P.S. Comment here and share how you rise up when it gets tough.

4 thoughts on “How Can It Be Lonely At the Top If We’re All There Together?

  1. Thanks, Vickie, for the encouragement in this blog. I recently submitted a CLNC® Mentoring Request and this blog encourages me to continue even more.

  2. I have found that nothing worthwhile comes particularly easily. I think we keep encountering crossroads in life and it is most helpful to trust one’s heart, not the doubters on the outside. It is really none of their business; they are not the ones who have to live with the results of a road not taken. Obstacles do arise but can also be catalysts.

    It took me four months to complete the CLNC® Online Certification Program; I was working six days a week at two part-time jobs and was mostly exhausted. Days after passing the CLNC® Certification Exam I fell and broke my wrist. Huh. Now I can’t do either job for a couple of months, but NOW I also have the time and focus to get ready for my new career. I can type with one hand, burnish my resume, research potential attorney-clients, get into online medical research, etc. It’s as if the universe conspired to help me clear obstacles. I am grateful for this “tough break!”

  3. Vickie, you mentioned that this CLNC® consultant was afraid to take her business to the next level because it may cause jealousy amongst her CLNC® colleagues…
    I say if her colleagues are her friends, then who needs enemies? Fears of this type are unmitigated social pressures created in our own minds. It is like you said in your seminar, “You have to change your mind-set as a nurse in order to run this as a business.” Your VIP course taught us how to conduct ourselves as a business person and learn to run it successfully. Good luck to this CLNC® consultant who needs to set her own pace and take it to the next level!

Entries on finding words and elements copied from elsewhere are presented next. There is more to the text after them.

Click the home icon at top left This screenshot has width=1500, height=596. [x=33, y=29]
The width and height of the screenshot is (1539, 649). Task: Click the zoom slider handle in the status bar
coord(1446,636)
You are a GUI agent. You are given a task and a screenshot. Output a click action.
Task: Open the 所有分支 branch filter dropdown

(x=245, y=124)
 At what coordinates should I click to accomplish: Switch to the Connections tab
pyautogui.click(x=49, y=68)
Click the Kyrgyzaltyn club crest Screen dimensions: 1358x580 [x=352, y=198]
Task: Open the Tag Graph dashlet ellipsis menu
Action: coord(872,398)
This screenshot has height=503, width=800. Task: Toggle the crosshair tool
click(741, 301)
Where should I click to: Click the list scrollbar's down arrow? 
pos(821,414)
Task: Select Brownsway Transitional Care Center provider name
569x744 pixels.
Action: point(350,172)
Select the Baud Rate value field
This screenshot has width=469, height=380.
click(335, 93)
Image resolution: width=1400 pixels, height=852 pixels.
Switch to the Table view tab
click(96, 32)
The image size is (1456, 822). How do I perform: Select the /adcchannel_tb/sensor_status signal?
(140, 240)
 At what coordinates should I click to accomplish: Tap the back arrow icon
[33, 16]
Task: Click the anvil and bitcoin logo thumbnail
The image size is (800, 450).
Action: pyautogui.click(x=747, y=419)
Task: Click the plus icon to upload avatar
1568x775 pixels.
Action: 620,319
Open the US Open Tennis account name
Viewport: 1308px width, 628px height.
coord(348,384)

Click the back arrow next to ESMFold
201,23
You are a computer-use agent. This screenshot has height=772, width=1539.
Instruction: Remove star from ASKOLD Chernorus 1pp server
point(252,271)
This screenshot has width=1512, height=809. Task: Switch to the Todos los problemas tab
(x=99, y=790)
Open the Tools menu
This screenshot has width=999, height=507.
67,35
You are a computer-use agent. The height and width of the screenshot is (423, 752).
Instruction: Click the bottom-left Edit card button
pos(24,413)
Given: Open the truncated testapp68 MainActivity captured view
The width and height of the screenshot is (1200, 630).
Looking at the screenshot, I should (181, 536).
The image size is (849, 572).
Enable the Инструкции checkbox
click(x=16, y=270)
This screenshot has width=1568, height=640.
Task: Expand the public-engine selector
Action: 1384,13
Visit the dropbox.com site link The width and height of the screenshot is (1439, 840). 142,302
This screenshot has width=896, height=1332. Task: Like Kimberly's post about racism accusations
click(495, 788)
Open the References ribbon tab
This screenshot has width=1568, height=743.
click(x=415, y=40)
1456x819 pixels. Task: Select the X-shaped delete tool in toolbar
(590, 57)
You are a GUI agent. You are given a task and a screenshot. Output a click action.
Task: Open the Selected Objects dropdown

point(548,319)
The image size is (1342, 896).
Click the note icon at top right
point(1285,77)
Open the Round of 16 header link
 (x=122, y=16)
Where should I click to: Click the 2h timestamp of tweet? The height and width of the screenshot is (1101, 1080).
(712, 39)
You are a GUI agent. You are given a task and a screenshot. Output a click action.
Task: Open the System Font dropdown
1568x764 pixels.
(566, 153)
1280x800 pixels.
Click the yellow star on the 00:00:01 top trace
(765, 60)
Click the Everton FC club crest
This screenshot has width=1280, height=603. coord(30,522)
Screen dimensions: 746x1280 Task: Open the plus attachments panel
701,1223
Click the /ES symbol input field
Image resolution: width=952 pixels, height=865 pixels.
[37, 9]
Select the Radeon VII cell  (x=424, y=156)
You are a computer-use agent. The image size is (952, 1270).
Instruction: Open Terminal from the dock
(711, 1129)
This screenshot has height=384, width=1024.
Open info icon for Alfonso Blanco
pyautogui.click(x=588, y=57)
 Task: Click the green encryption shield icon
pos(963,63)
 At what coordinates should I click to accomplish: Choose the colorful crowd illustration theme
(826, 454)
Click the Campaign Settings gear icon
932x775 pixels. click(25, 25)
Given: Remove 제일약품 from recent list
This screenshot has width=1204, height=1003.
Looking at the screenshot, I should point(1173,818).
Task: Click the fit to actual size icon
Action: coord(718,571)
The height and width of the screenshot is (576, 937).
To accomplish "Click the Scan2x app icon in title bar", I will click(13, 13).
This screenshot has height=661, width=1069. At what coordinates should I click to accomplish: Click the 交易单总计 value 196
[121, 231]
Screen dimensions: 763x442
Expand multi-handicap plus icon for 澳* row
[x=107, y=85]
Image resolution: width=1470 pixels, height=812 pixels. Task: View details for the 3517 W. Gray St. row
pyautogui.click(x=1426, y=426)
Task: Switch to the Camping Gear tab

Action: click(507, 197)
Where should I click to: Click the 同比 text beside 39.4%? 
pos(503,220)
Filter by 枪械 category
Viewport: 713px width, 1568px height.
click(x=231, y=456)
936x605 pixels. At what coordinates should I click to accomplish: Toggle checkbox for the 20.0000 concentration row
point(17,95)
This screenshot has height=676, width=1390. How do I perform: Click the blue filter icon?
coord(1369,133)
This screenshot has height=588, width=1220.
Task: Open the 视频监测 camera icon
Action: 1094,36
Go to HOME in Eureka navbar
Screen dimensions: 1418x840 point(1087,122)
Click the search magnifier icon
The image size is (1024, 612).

  4. I admit, I am still in the dream stage. I am just beginning my climb out of the bucket, and I do feel shy about being too excited with my peers. Partly because I don’t want to appear that I think I could make it while they are still in the same world I’m trying to leave. I have to let that go. It is too heavy to try to climb that wall with extra weight. I have enough of that on my own.

    Vickie – even if I don’t make it (which I will), I can’t regret one minute of this journey. Thank you for opening this door.